大湖山の宝物

■ショートシナリオ


担当:とうりゅうらふう

対応レベル:8〜14lv

難易度:普通

成功報酬:4 G 15 C

参加人数:4人

サポート参加人数:-人

冒険期間:11月06日〜11月11日

リプレイ公開日:2008年11月14日

●オープニング

 村の近くにある小山の頂に大きな湖があった。この湖には昔から大蛇の夫婦が住んでいるという言い伝えがあった。実際見たという者はいないのだが、それでも先人からの言い伝えを大切に思った住人達は、これを守り神としてひっそりと崇め、山そのものを大切にし続けている。
 そんなある日、そうとは知らない他所者が湖に迷い込んだ。
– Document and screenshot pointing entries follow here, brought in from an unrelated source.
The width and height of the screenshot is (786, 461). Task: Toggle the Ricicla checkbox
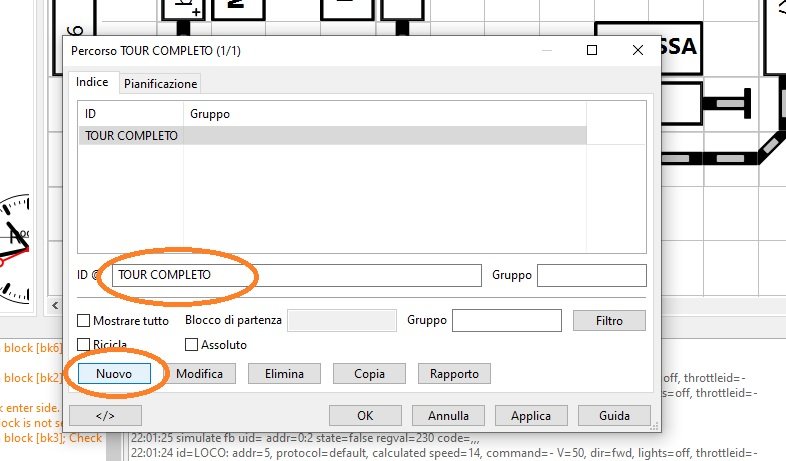click(x=85, y=345)
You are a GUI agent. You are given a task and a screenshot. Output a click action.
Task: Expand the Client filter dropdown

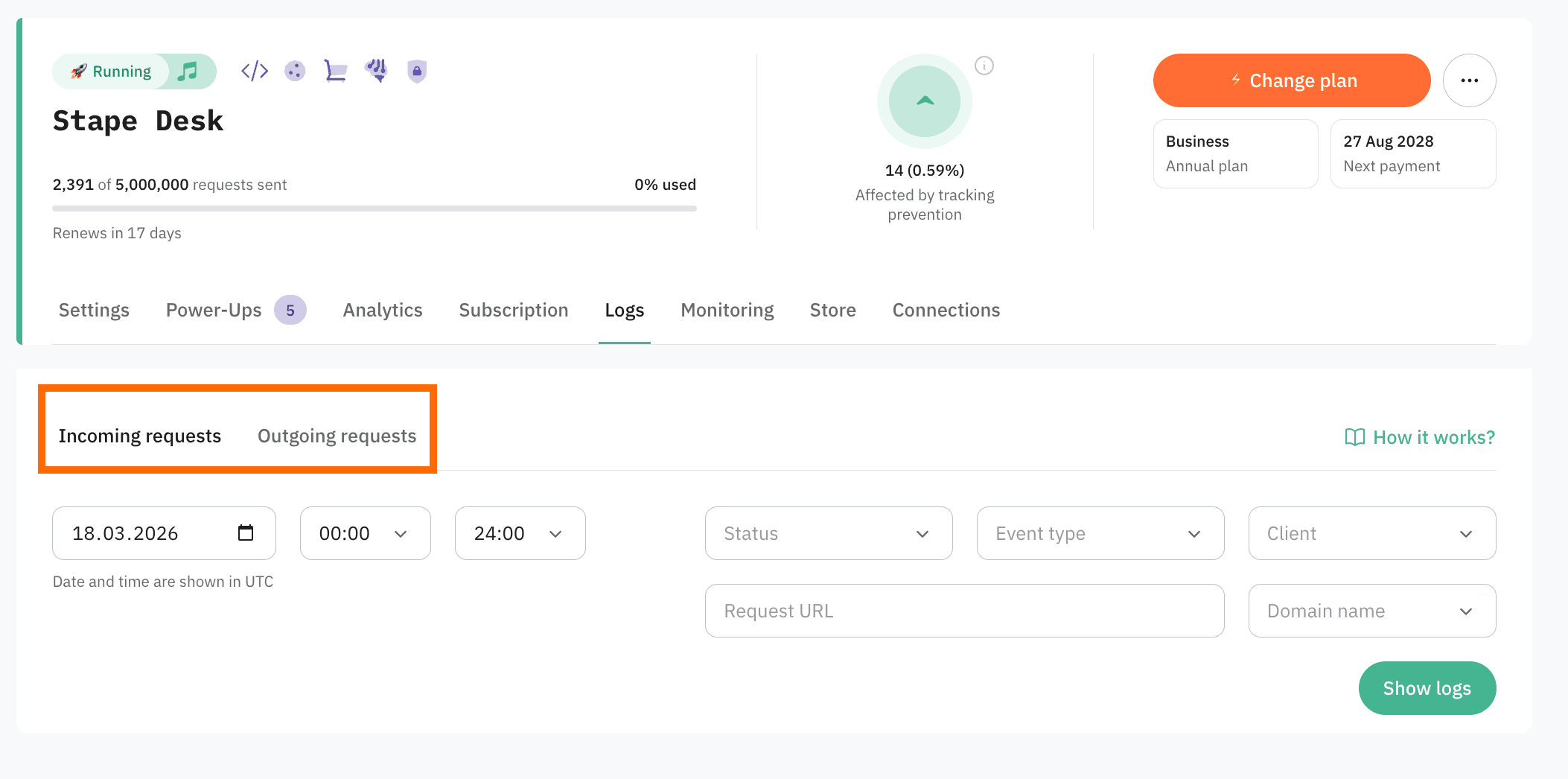click(x=1371, y=533)
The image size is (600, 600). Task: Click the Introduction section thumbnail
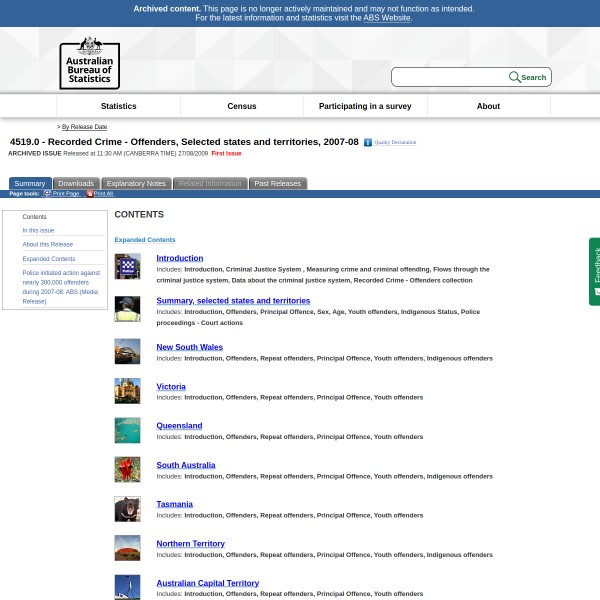(127, 266)
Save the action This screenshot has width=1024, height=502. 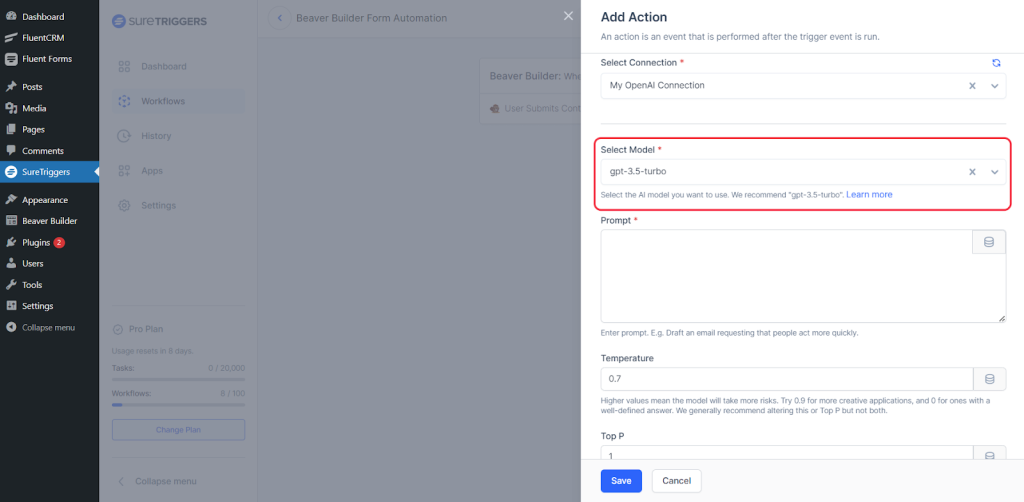621,481
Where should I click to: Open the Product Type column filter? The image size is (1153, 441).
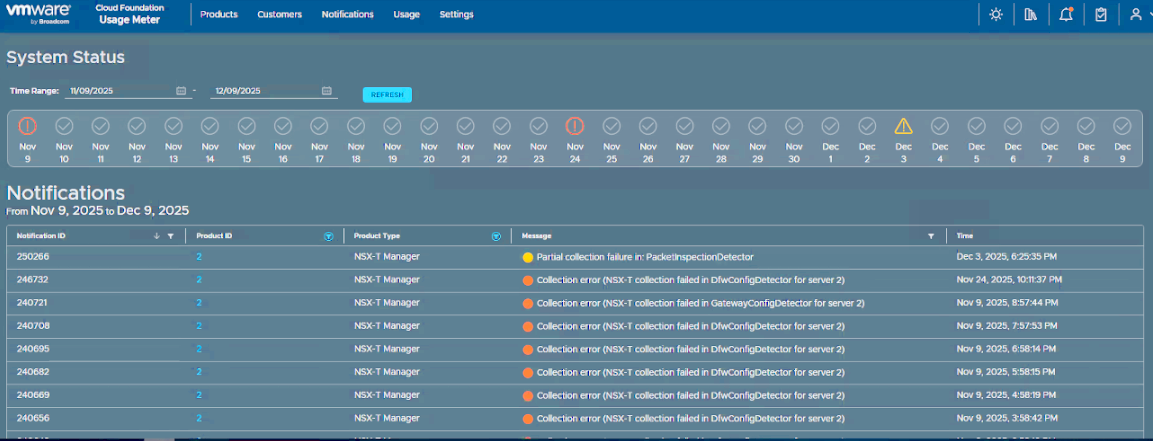[x=496, y=236]
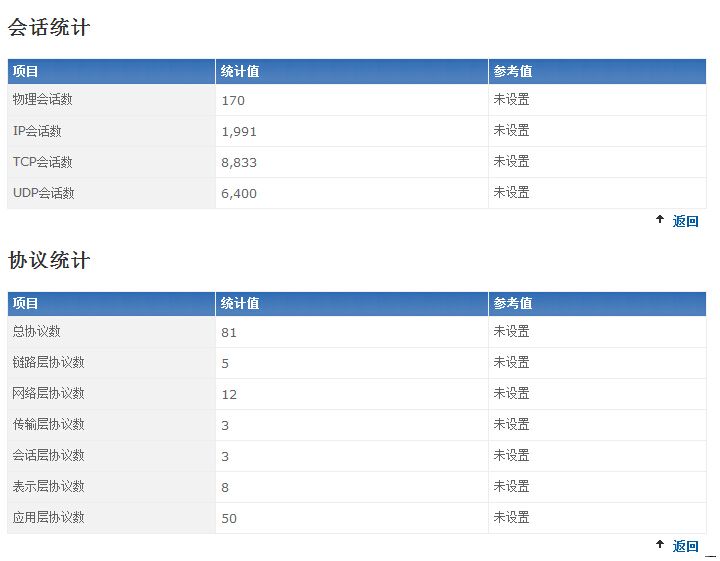Select the TCP会话数 row label

tap(43, 161)

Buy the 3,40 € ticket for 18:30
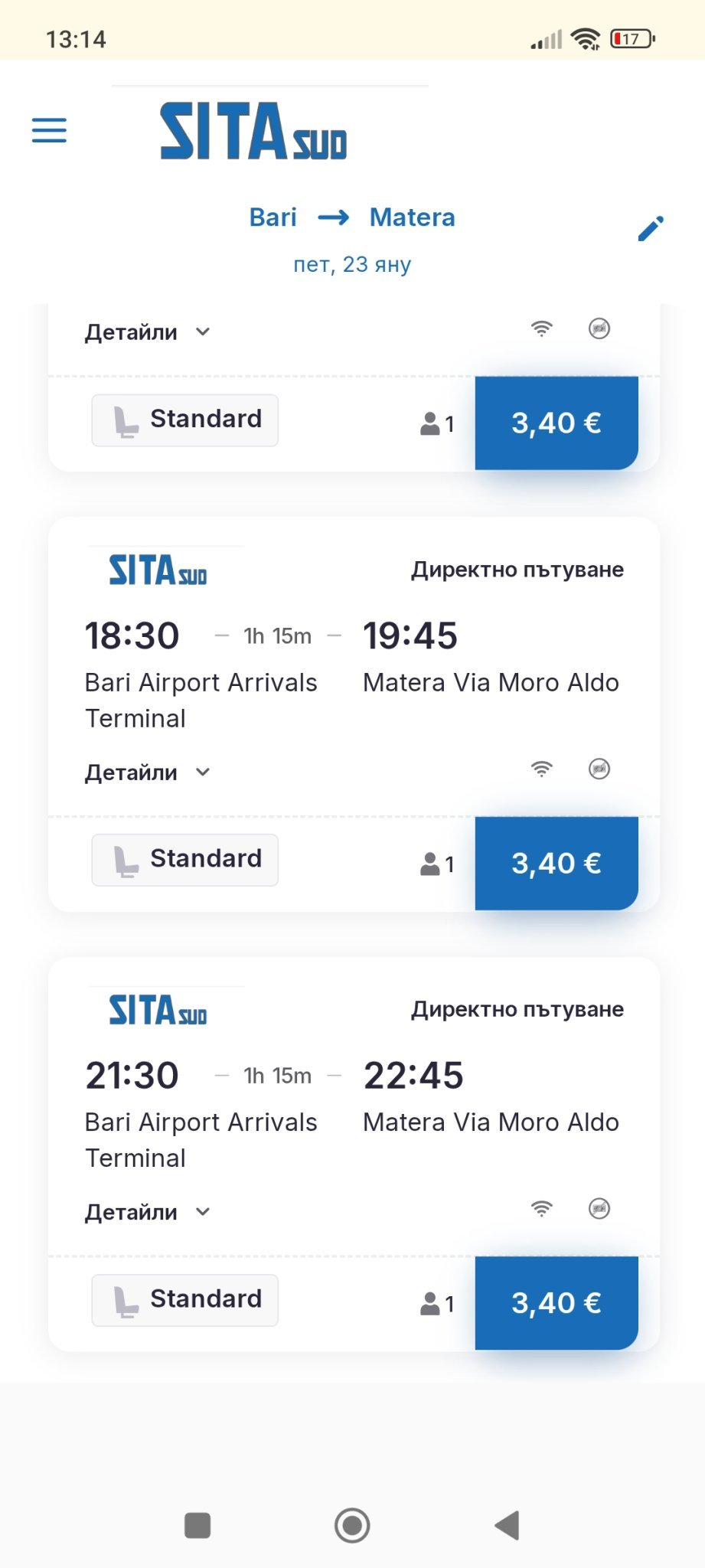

その場所をすっかり気に入ってしまった彼は、野宿に馴れた手つきで木や葉や蔦等を上手く使って仮設の小屋を作り、一人で生活を始めた。朝は木の実や茸、そして野草等を採取し、昼間には森で野生動物を狩り、気が向けば湖で釣りをする。森は豊かで湖は綺麗で。夜かなり冷え込む事以外については申し分のない環境だった。
 家には少しずつ柱を足し、少しずつ強化しては住み易くしていく。そんな生活だった。
 村人もこの湖を頻繁に訪れている訳ではなかったので、彼が住み始めた事に気がついたのも、だいぶたってからだった。しかし彼をすぐさま追い出す口実も見つからず、良い顔はしないながらも誰も彼を追い出そうとはしなかった。どうせもう少しすれば寒い時期が訪れる。そうすればいつまでも湖の側には居られまい。そんな考えでもあったからだ。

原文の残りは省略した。